Today is for them.  There were 19 in total coming from the Congo and Angola in Africa. We have forgotten them. But we must remember who we are and not the label Europeans used to identify what we were while pursuing their interests.  

Today and forever we stand on their bones, not just their shoulders. We stand in their light, not in their darkness. We are their reflections; and, they are not simply a part of our past.  We are their children, the “posterity” the Preamble refers to—we are their future generations and we have inherited their same resilience, intelligence, and honor. But, we have to remember who we are.

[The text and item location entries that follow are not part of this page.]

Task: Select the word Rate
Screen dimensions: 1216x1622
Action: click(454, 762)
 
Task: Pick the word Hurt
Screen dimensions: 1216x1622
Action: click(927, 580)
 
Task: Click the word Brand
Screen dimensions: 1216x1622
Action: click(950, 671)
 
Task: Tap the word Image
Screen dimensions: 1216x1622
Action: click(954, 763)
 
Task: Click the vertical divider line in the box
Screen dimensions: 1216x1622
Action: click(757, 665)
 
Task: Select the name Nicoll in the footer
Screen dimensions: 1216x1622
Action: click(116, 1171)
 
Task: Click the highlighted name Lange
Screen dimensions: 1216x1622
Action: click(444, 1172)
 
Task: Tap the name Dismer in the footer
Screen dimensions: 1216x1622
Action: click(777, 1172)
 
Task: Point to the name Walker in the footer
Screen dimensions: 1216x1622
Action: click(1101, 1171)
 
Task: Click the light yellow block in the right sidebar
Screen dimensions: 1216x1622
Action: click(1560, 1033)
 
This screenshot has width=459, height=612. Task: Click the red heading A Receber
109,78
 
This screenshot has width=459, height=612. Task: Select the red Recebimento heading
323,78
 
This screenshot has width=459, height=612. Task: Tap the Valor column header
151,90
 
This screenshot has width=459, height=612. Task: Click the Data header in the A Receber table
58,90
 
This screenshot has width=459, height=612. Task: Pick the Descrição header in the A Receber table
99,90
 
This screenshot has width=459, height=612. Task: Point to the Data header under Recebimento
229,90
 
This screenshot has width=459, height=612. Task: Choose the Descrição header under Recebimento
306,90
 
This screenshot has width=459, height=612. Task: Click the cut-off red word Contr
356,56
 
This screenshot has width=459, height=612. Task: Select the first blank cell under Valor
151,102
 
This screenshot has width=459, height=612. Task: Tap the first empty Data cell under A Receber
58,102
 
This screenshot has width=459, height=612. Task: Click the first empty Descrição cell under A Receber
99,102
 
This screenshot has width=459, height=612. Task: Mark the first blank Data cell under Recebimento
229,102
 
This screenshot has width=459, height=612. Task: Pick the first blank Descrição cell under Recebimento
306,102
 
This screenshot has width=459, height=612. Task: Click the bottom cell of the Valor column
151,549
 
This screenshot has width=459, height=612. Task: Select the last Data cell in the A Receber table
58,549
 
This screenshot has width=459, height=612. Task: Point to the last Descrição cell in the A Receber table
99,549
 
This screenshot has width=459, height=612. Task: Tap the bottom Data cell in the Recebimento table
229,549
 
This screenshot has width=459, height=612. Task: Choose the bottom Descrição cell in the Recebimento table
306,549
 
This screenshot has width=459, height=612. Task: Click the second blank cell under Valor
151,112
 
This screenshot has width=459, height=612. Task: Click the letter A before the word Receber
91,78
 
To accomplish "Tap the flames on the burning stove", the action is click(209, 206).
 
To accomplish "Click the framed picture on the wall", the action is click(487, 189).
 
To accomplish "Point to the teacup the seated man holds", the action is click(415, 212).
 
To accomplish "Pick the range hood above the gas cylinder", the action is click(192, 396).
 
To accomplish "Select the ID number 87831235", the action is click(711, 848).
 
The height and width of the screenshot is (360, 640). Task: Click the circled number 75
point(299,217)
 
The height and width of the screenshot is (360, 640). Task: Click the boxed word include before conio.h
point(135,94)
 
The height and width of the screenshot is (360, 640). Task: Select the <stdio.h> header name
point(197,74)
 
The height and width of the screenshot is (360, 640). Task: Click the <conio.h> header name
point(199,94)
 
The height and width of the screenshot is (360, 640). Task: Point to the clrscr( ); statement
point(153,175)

On the 50th Anniversary of the March on Washington, we will walk the same paths our ancestors walked, molding our feet to match the imprints of their footsteps. And, for the [Community] Organizers of the March on Washington of 1963, they walked the same petrified paths of those that came before them where the footprints are no longer visible, but where bones lie underneath the protected Earth to be returned to a forgiving universe and the comfort of the Almighty’s spirit.

Every question we have about the challenges we face has already been answered by our ancestors if we just remember who we are and acknowledge that we stand on their bones.

Did You Know?

The largest maximum security prison in the United States is called the Louisiana State Penitentiary, formerly known as Angola. Check out this article: http://www.nola.com/crime/index.ssf/2013/07/angola_prison_conditions_inhum.html

The African Burial Ground is a great place to visit to learn more about the discovery of a cemetery of enslaved men, women, and children in the Wall Street section of New York City. For more information or to visit, go to www.nps.gov/afbg/.  There is also an African burial ground in Portsmouth, NH that you should check out: http://www.africanburyinggroundnh.org/

You can learn more about the Jamestown, VA slave trade from this 2006 article: http://www.washingtonpost.com/wp-dyn/content/article/2006/09/02/AR2006090201097_2.html


[1]  Oracle Bones were used by the Ancient Chinese as a way to communicate with the ancestors. They were inscribed with questions that would later be revealed as answers once the oracle bones were heated and inspected.